Знание - вот откуда суета, но это, вероятно, лучше, чем незнание.
Когда я заболел пневмонией, я впервые ощутил близость смерти, и мне это не понравилось. Я никогда еще не болел так серьезно. Болезнь была для меня школой, в которой я постиг бездну горькой премудрости. Японского мальчика, что просиживал возле моей постели, я воспринял как самого себя безмолвного, терпеливого, страждущего и обреченного. Маленький высохший апельсин, который он мне подарил, был даянием божьим, человек принес его в дар человеку в знак их общности, в знак того, что они ничто перед богом. В бреду я узнал много разных вещей, которым не научаешься, читая книги, и я дал себе клятву вспомнить о них, когда встану с постели. Слова, которые я слышал во сне, складывались в какую-то могущественную книгу, языка которой я прежде не изучал и все-таки понял: "Живи, да не прервется дыхание твое. Войди в цветущие розами сады, вдохни благоухание царственной розы. Пойди в городские винодельни, выпей чашу пурпурной дурманящей влаги. Да будет рука твоя правая чашей для груди возлюбленной жены твоей. Пальцы левой руки твоей сплети с пальцами ее левой руки, и уста свои сливай с ее устами от вечерней зари до утренней".
Но это не те слова, что я слышал во сне. Это одна шелуха от них. Все же я из числа созданий тщеславных, и быстроту орла, о которой он не знает, я называю своей, и величавость льва, о которой он не ведает, тоже называю своей. Я не одинок во вселенной, я сын многих, брат большинству людей и притязаю на их сестер. Лев не знает меня, но я его знаю. Орел мной не любуется, но я любуюсь орлом. Люди создали меня и забыли, но я помню их. Нужда, страдание, смерть создали их и меня, но мы живем и жить будем. И хотя нет более суетной заботы, чем старание сохранить себе жизнь, это суета благая, ибо она выливается в песню, а волнение плоти моей влекло меня к плоти женской.

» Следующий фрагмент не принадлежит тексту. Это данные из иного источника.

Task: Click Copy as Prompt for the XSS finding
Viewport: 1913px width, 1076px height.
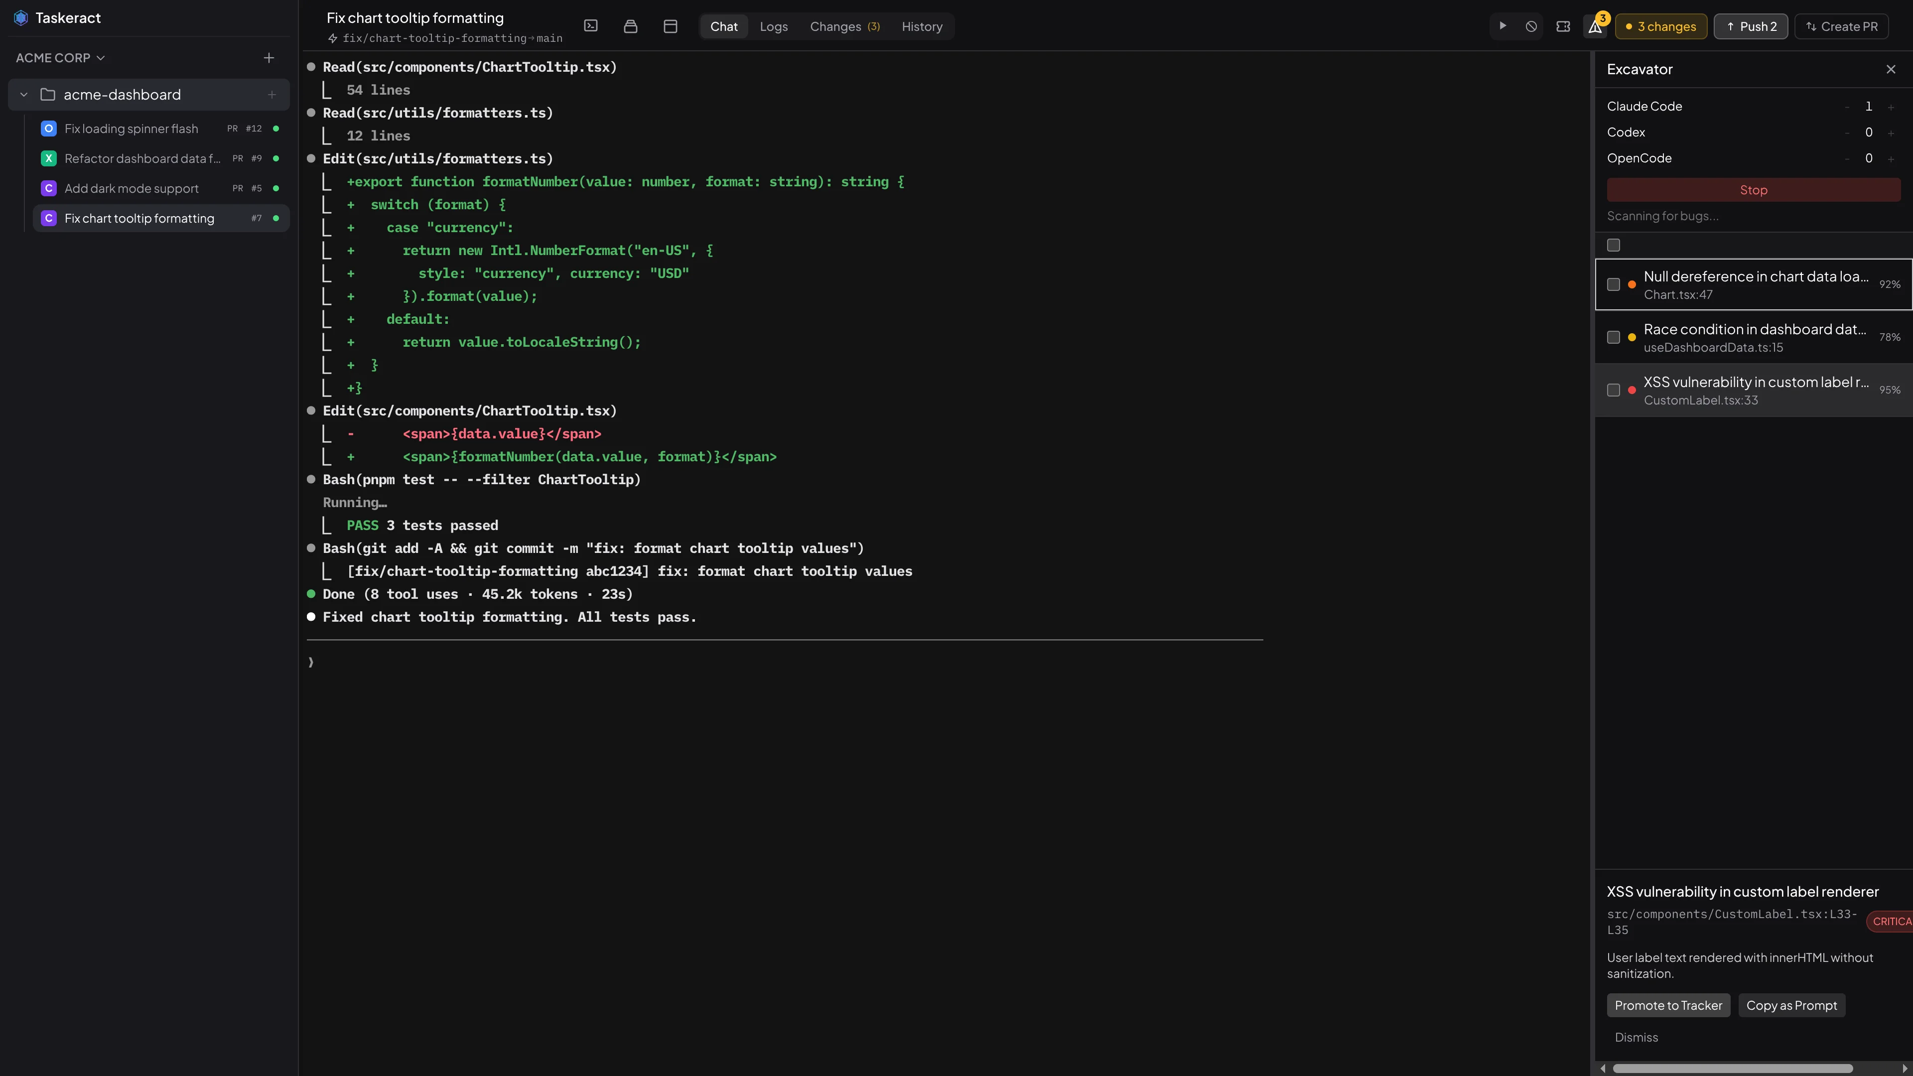Action: pos(1791,1005)
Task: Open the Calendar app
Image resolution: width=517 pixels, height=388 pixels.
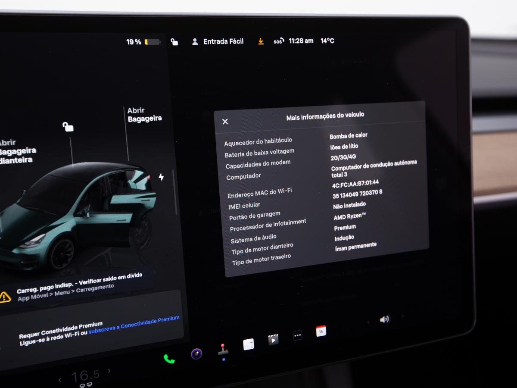Action: click(321, 331)
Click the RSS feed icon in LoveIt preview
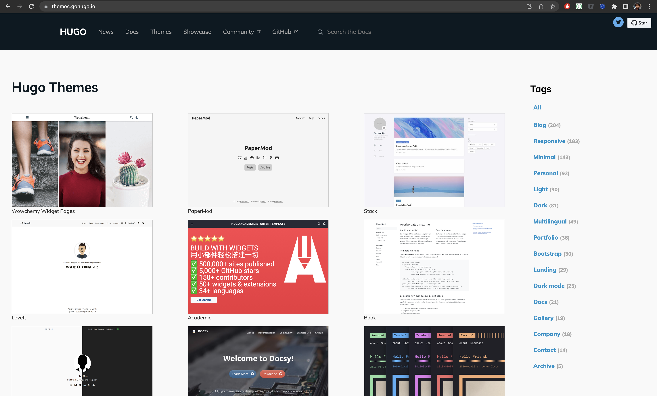The image size is (657, 396). pyautogui.click(x=97, y=267)

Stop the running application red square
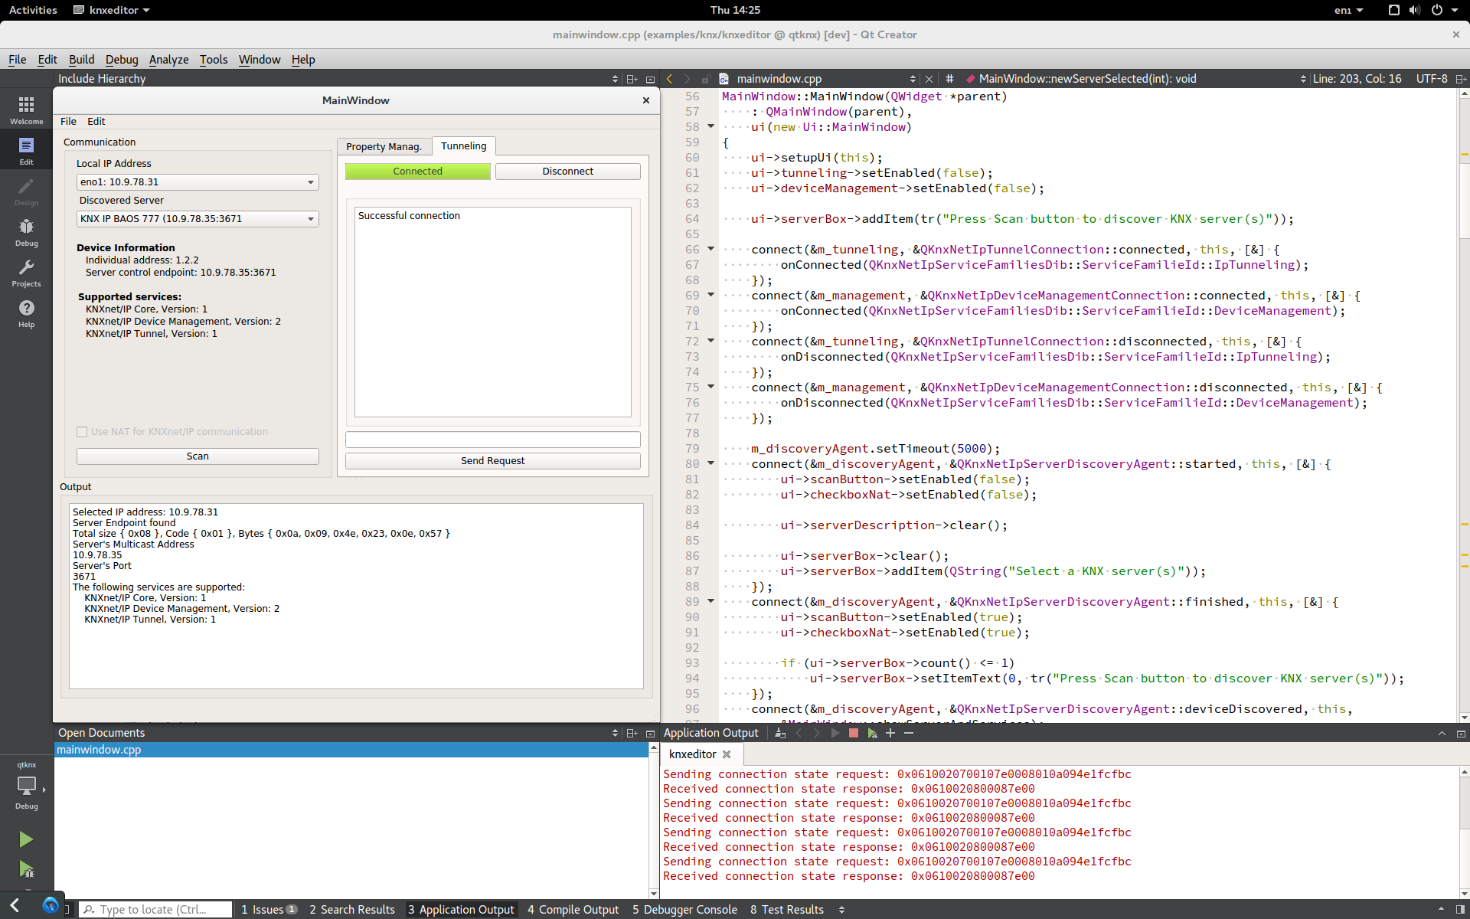[854, 733]
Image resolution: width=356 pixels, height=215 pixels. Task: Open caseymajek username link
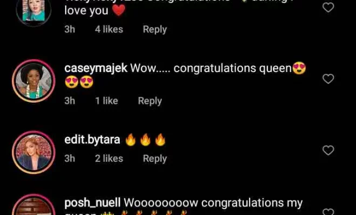pyautogui.click(x=96, y=68)
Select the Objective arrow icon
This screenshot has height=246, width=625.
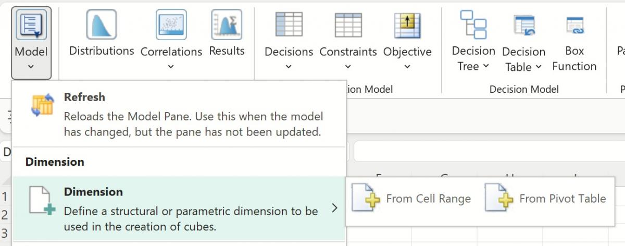pyautogui.click(x=407, y=25)
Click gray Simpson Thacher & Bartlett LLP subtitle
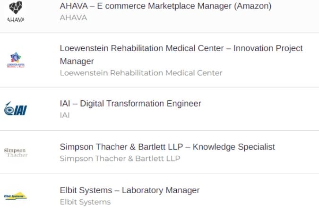 click(120, 159)
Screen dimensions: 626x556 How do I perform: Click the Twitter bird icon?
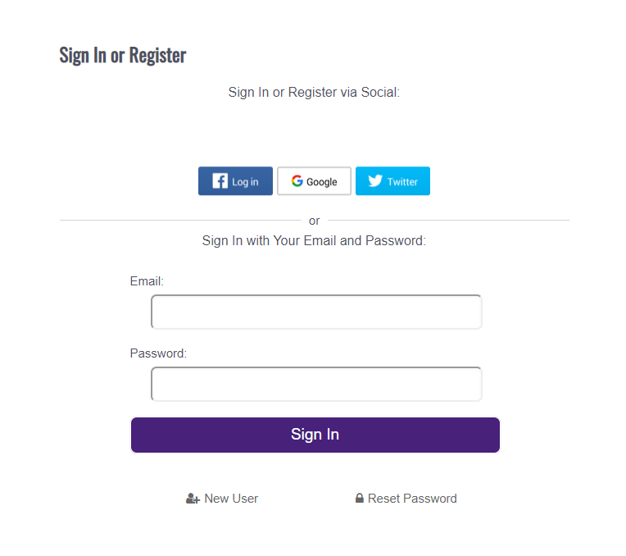(x=375, y=181)
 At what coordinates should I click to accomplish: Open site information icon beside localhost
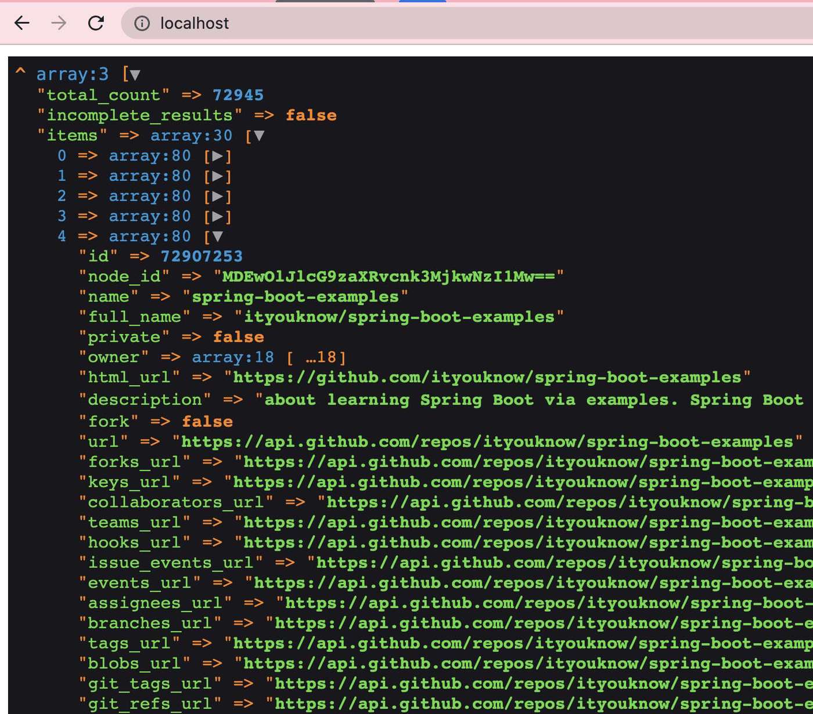click(141, 23)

И вот, лежа в больнице, на краю смерти в горячечном бреду, я дал себе клятву, что встану с постели и пойду к женщине, и я это сделал, но, увы, мне не так посчастливилось, как я ожидал.
ГЛАВА СЕМНАДЦАТАЯ
Весли Джексон сближается с современной женщиной
Как-то вечером в баре на 4-й авеню я познакомился с одной женщиной, и она попросила меня проводить ее домой в два часа ночи, когда бар закрылся.
В бар этот я заглянул, чтобы посмотреть, нет ли там одного старого ирландца, с которым я познакомился накануне; он показался мне человеком замечательным; мало кто умел разговаривать так, как он.
Когда он узнал, что моя мать ирландка из Блэкрока, графство Дублин, и что ее звали Кетлин, он сказал:
- Значит, вы тоже ирландец, все равно, где бы вы ни родились и кем бы ни предпочли считаться.
Я ему объяснил, что мой отец англичанин и родился в Лондоне, но старик сказал, что это не так.
- Все равно, это в нем от ирландцев - то, что вывело его в люди. В какой части Лондона он родился?
Я сказал, что не знаю наверное, но, помню, отец что-то говорил про Ист-Энд.
- Это в Лаймхаузе ваш отец появился на свет, - сказал старик. - А в Лаймхаузе полно ирландцев. Как его зовут?
- Бернард Джексон.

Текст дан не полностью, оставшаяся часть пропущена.